Location
- 155 Merrimack Street, Lowell, MA 01852 United States

District information
- Type: Public Open enrollment
- Grades: K-12
- Superintendent: Liam Skinner (2023–Present)
- Schools: 24
- Budget: $257,347,416 total $12,864 per pupil (2025)

Students and staff
- Students: 16,504
- Teachers: 1,154
- Student–teacher ratio: 14 to 1

Other information
- Website: www.lowell.k12.ma.us

= Lowell Public Schools =

School district in Massachusetts, United States

Lowell Public Schools is a school district headquartered in the Bon Marche building at 155 Merrimack Street in downtown Lowell, Massachusetts.
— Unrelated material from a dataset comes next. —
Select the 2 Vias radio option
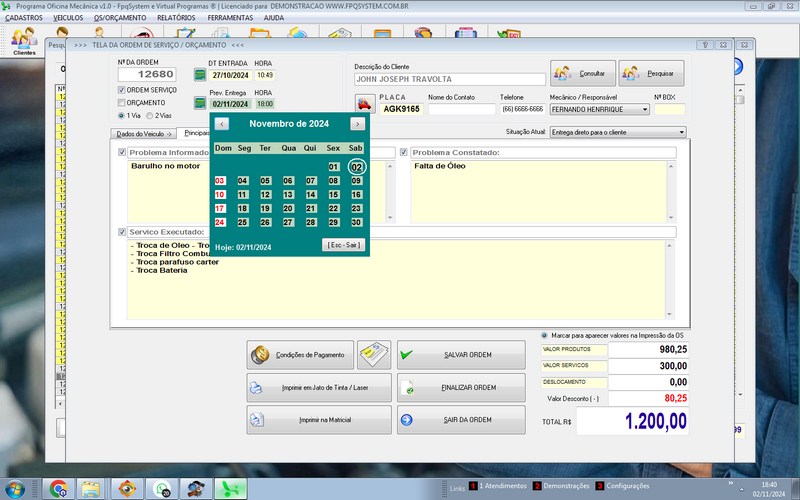[x=150, y=115]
The Lowell Public Schools (LPS) is one of the largest districts in Massachusetts, currently enrolling more than 14,150 students in grades PreK-12. In 1987 Mary Jane Mullen, a guidance counselor at the school district, stated on WGBH-TV that around 1977 there were significant numbers of Latinos and Greek speaking people, and that by 1987 there were still significant numbers of Latinos but that there were no longer significant numbers of Greek-speaking students. By 1987 the district received an influx of Cambodian students.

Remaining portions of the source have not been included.